Livio Prieto

Personal information
- Full name: Livio Armando Prieto
- Date of birth: 31 July 1981 (age 44)
- Place of birth: Córdoba, Argentina
- Height: 1.68 m (5 ft 6 in)
- Position: Midfielder

Senior career*
- Years: Team / Apps / (Gls)
- 1995–1997: Bella Vista de Cordoba / 1 / (0)
- 1998–1999: Deportivo Español / 36 / (1)
- 1999–2002: Independiente / 0 / (0)
- 2002–2003: AEK Athens / 13 / (0)
- 2003–2004: Nueva Chicago
- 2004–2005: Belgrano / 3 / (0)
- 2005: Atlético Mineiro
- 2006: Sfaxien / 25 / (1)
- 2006–2007: Santa Clara
- 2007–2008: Newcastle Jets / 15 / (2)
- 2008: Emelec / 2 / (0)
- 2008–2009: Paços Ferreira / 2 / (0)
- 2010: Duque Caxias
- 2010–2011: Sportivo Italiano
- 2013–: MacNab B / 30 / (20)

International career
- 1997: Argentina U17 / 4 / (0)
- 2001: Argentina U20 / ? / (?)

= Livio Prieto =

Argentine footballer

Livio Armando Prieto (born 31 July 1981) is an Argentine former professional footballer who played as a midfielder.

==Career==
Prieto played in his early career for Club Atlético Bella Vista, Club Social, Deportivo y Cultural Español and Club Atlético Independiente.
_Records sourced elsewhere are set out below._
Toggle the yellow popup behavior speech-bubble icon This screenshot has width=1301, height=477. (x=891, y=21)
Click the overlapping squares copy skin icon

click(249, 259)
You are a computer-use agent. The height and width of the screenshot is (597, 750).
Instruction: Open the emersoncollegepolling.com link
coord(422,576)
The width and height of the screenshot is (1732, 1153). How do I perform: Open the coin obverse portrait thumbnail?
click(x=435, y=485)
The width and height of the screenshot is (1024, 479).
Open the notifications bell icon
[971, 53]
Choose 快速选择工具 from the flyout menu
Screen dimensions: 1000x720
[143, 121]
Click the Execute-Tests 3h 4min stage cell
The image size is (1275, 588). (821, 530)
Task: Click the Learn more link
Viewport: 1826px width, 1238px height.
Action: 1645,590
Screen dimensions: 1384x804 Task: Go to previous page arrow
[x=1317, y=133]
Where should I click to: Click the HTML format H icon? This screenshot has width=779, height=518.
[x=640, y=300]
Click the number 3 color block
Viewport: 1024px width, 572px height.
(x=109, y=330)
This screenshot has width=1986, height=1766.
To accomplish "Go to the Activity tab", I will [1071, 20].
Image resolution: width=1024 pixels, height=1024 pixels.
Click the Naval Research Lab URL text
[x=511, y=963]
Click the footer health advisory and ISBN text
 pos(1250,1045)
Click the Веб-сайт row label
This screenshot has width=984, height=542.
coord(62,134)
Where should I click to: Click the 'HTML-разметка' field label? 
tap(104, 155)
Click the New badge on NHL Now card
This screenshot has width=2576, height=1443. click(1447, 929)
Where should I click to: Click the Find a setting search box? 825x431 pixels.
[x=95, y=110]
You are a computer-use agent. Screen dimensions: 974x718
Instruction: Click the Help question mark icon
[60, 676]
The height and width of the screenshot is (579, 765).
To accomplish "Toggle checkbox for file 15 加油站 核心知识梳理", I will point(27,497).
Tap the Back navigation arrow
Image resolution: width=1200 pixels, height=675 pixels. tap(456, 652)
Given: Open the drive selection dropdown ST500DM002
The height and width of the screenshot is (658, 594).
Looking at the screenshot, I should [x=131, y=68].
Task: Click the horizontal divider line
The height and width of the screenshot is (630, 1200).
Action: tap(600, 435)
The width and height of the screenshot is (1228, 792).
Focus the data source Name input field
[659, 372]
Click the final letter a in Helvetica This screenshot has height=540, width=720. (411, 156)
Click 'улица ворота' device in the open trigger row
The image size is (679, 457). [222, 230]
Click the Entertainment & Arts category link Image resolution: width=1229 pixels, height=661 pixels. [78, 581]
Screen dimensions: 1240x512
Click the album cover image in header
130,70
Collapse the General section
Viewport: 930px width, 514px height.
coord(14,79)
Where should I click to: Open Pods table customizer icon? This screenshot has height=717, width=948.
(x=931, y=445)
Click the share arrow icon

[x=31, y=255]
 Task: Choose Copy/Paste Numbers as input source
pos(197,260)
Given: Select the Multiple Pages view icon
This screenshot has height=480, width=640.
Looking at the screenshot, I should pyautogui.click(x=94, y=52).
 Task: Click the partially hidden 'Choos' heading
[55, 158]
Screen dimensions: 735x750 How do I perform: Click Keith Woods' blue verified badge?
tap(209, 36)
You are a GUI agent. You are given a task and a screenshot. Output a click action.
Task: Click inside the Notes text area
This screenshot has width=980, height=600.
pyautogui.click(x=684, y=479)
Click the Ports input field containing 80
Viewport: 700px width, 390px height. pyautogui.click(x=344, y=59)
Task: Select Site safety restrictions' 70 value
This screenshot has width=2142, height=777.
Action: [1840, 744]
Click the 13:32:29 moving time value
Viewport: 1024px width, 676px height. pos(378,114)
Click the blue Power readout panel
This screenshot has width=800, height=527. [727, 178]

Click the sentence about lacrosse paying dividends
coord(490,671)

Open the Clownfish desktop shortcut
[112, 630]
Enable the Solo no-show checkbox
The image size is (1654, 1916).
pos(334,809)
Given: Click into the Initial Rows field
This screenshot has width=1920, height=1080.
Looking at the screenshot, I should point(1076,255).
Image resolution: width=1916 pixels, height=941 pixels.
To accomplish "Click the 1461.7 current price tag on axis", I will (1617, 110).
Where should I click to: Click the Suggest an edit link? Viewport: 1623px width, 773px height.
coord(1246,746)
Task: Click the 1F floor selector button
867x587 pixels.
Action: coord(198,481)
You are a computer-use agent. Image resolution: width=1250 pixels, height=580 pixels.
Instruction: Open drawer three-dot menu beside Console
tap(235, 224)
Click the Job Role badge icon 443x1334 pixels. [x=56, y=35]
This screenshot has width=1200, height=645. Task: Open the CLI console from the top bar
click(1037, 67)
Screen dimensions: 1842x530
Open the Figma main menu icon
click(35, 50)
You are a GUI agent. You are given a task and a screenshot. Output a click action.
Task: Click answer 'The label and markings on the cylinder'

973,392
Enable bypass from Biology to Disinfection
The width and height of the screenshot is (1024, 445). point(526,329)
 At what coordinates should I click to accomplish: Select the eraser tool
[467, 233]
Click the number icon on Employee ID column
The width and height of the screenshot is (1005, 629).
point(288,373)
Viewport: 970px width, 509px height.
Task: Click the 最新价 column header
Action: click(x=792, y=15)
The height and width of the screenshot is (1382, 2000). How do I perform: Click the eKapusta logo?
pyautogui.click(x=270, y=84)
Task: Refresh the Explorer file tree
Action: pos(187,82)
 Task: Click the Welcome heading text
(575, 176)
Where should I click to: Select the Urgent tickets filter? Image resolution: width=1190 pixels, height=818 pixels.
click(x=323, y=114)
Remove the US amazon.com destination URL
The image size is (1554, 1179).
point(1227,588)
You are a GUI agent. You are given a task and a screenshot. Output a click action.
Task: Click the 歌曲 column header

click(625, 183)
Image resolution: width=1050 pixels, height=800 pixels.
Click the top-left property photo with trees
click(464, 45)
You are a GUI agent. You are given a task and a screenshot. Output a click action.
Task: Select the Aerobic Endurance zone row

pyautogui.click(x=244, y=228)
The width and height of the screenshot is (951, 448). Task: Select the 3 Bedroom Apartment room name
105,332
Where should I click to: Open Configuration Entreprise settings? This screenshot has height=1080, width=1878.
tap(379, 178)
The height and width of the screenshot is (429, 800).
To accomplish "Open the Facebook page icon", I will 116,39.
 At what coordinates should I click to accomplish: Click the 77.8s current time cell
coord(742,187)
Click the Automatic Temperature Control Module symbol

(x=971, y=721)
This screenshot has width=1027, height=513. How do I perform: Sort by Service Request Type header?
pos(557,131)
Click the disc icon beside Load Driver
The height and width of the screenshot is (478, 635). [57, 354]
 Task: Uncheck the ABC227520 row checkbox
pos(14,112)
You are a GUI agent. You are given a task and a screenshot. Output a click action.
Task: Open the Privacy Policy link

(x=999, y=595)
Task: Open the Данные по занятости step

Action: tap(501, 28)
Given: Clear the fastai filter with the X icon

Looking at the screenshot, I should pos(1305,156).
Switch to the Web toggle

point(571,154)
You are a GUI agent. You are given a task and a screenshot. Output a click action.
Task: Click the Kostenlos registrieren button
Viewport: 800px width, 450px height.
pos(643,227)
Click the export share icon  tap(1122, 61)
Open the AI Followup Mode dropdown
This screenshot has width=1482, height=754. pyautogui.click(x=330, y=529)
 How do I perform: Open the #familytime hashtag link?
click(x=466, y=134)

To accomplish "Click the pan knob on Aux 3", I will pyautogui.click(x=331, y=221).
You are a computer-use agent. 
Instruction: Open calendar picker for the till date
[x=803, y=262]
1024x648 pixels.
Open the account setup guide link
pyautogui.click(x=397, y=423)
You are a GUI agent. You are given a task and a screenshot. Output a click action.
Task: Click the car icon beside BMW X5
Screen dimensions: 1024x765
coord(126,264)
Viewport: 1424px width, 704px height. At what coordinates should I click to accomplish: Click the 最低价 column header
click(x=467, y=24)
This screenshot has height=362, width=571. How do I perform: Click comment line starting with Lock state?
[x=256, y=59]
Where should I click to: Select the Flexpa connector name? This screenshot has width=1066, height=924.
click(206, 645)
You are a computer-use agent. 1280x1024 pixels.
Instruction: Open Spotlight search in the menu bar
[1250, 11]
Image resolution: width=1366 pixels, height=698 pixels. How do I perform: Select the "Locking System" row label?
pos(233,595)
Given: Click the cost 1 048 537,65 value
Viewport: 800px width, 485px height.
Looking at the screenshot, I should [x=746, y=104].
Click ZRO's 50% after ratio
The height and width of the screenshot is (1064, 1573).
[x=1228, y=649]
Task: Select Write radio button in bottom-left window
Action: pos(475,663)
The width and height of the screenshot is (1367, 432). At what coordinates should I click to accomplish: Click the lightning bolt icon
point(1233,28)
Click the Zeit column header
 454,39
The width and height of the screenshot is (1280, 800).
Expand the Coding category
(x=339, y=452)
On 7 July 2002 he moved to Greece and signed for AEK Athens. He failed to establish in the club and on 14 July 2003 his contract was terminated and Prieto returned to Argentina signing for Club Atlético Nueva Chicago. In the following season he moved to Club Atlético Belgrano.

In 2005–06, Prieto moved abroad again, joining Clube Atlético Mineiro in Brazil, with subsequent spells at Club Sportif Sfaxien and C.D. Santa Clara. Prieto had agreed to terms to play for the Newcastle United Jets FC in the 2007–08 season of the Australian A-League, but apparently reneged on his contract after having been signed as a direct replacement for Nick Carle who left the club at the end of the previous campaign.

After leaving, he signed with Ecuador's Club Sport Emelec, moving shortly after to Portuguese top division side F.C. Paços de Ferreira. During one sole season, he appeared in two matches out of 30 (a total of 43 minutes).

On 18 December 2009, Prieto was hired by Duque de Caxias Futebol Clube in Brazil. After appearing rarely during his only season with the club, spent in Série B, he returned to his country and joined lowly Sportivo Italiano.